Skip to content

BabesGotByte/DATA-MINING-Algorithms

Repository files navigation

DATA-MINING-Algorithms

Generic badge Generic badge Generic badge

Algorithms Discussed:

We have discussed the following algorithms:

  • Apriori algorithm
  • Decision tree ID3 algorithm
  • FP Growth Algorithm
  • Bayesian Classification Algorithm
  • Web Crawling Problem
  • KNN Algorithm
  • Linear Regression with One variable
  • Linear Regression with Multiple Variables
  • Support Vector Machine Model
  • BIRCH Algorithm
  • DBSCAN Algorithm
  • K-Mean Algorithm
  • PAM Algorithm
  • Decision tree using C4.5 and CART algorithm
  • Hierarchical Clustering Algorithm
  • OPTICS Algorithm
  • Face Detection Algorithm
  • Perceptron Algorithm

Problem Statements

Algorithm-1:

Dataset used: weather.csv

Perform the following operations on the weather dataset using Pandas.

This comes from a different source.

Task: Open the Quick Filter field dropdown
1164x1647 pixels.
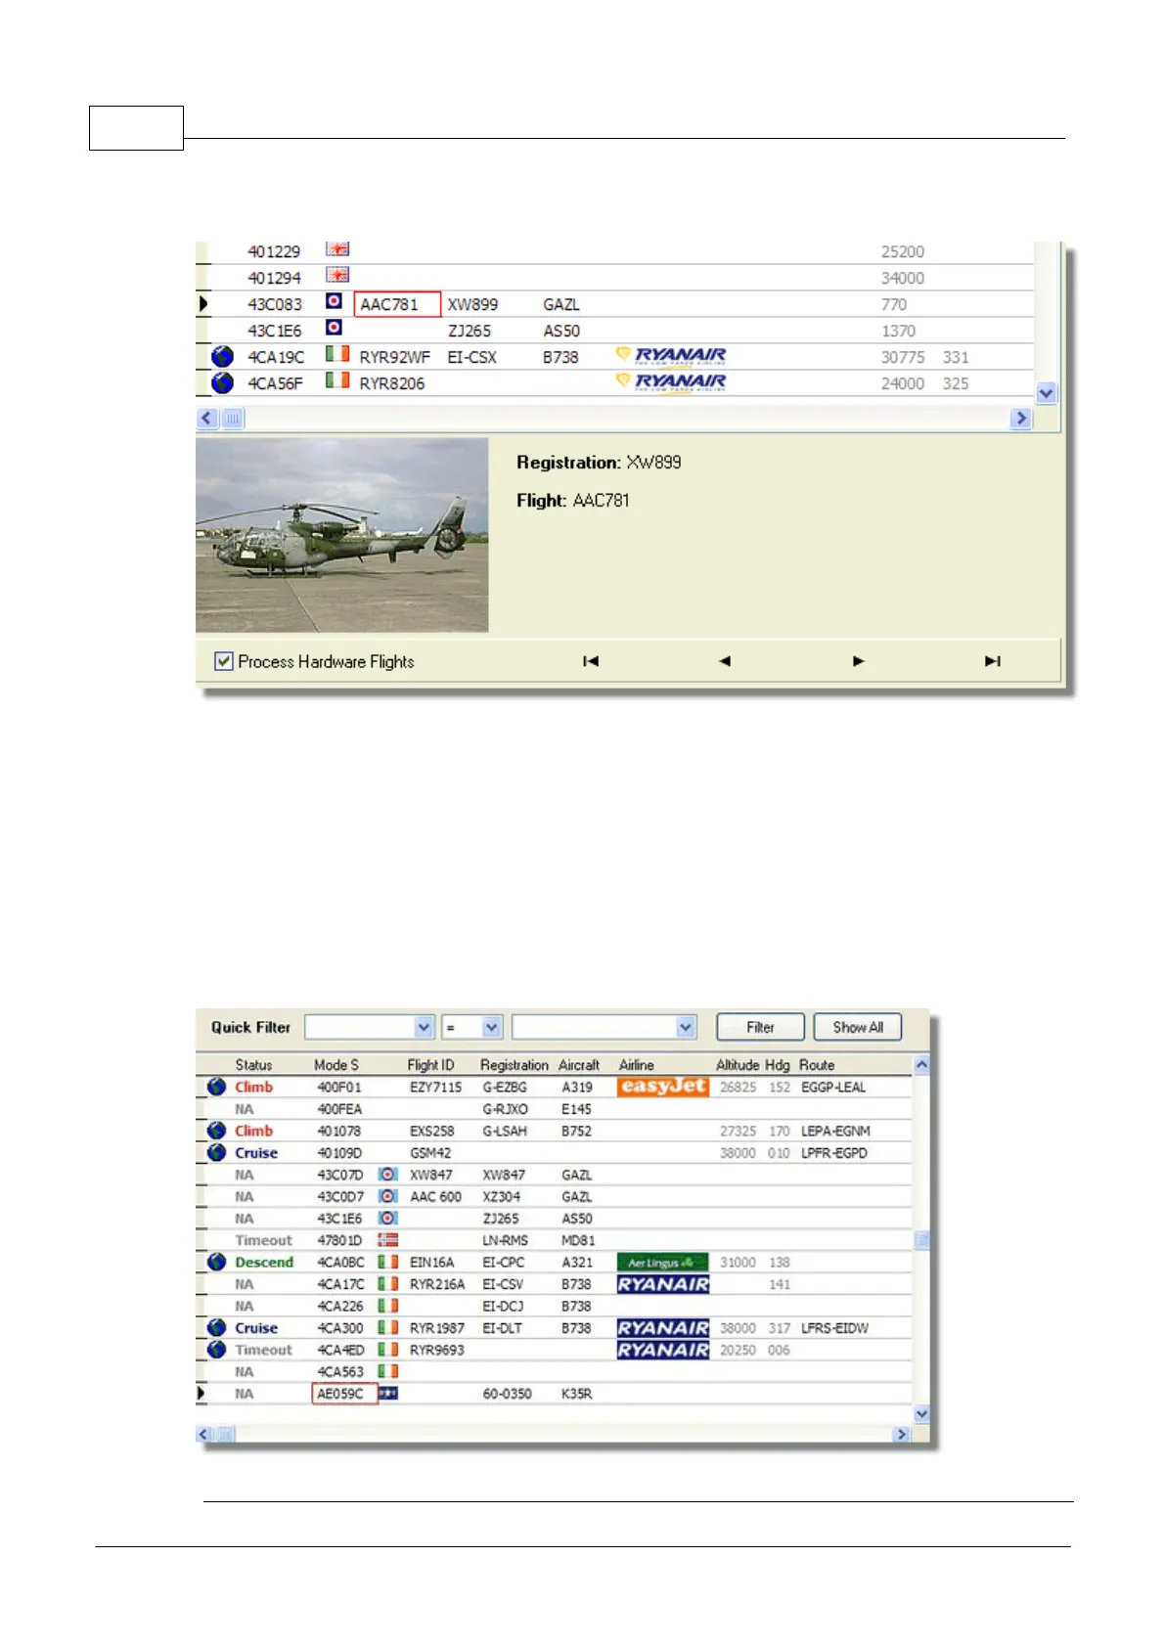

  • Reading a dataset into a dataframe.
  • Dropping rows with missing(”NaN”) values.
  • Dropping columns with missing(”NaN”) values.
  • Filling the ”Nan” values with mean, median.
  • Split data set by row and column wise.

Algorithm-2:

Dataset used: data folder(chess.dat, mushroom.txt,retail.dat, FILE1.txt, FILE2.txt)

Implement Apriori algorithm for association rules. Run the algorithm with two different support and confidence level defined by you. (Chees, Mushroom, Retail dataset can be used.)

  • Print closed itemset.
  • Print closed frequent itemset.

Note: Let Y ⊆ I and X ⊆ Y
If the X is an infrequent itemset, then Y is also an infrequent itemset. On that basis apply the Apriori algorithm.

Algorithm-3:

Dataset used: car.data.txt

Implement decision tree ID3 algorithm for the given dataset for Car Evaluation Database.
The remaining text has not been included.